3.2. Potential Mechanisms Underlying Warming-Induced Changes in Litter Decomposition

Warming is one of the most serious issues facing our earth, and it is considered to be the primary factor controlling litter decomposition through its direct influences on soil microbial activities across different ecosystems [12,20]. Our study revealed that warming promoted litter decomposition, especially during the non-snow-cover period, as is consistent with a large variety of ecosystems in previous studies [12,15,20]. It is widely accepted that the positive effects of warming on litter decomposition are directly by accelerating soil enzyme activities [12,50]. Our results supported this explanation under the ambient snow treatment.

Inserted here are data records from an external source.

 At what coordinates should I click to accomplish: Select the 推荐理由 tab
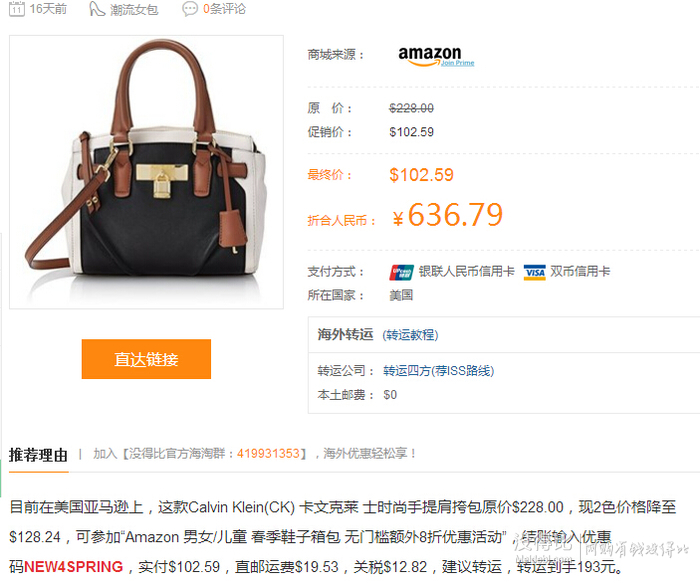pos(38,455)

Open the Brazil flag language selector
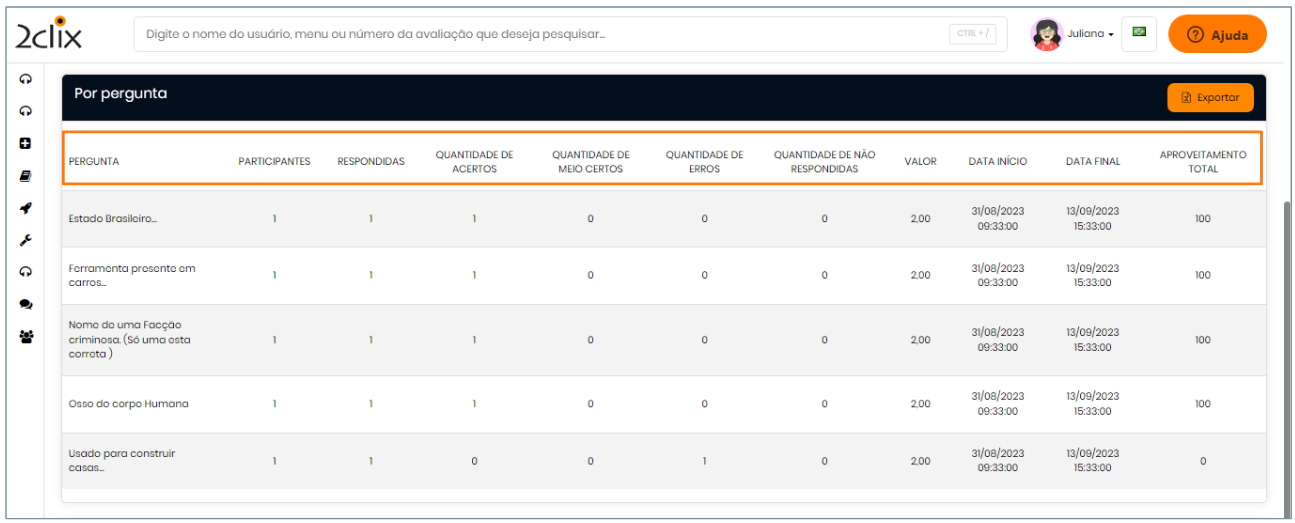click(1138, 33)
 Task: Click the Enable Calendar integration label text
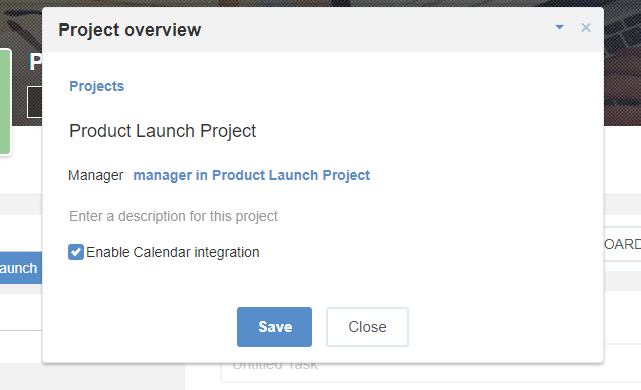(173, 252)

Notably, our results further indicated that the promoting effects of warming on the litter decomposition were also related to the soil NO3-N content. Our results showed that warming significantly reduced soil NO3-N content. On one hand, this may be because warming could show an inhibitory effect on the activity of soil nitrifying bacteria, thereby reducing the conversion of NH4+-N to NO3-N [51]. On the other hand, it may be because a large amount of available nitrogen was absorbed by enhanced plant growth during the growth season [52]. The declines in soil NO3-N content will in turn stimulate soil microbes to synthesize enzymes to acquire more nitrogen, meeting their metabolic needs [53]. Meanwhile, there are existing studies indicating that warming shows minimal and negative effects on litter decomposition, possibly due to the high natural environmental temperature and limited soil moisture in the studied area [11].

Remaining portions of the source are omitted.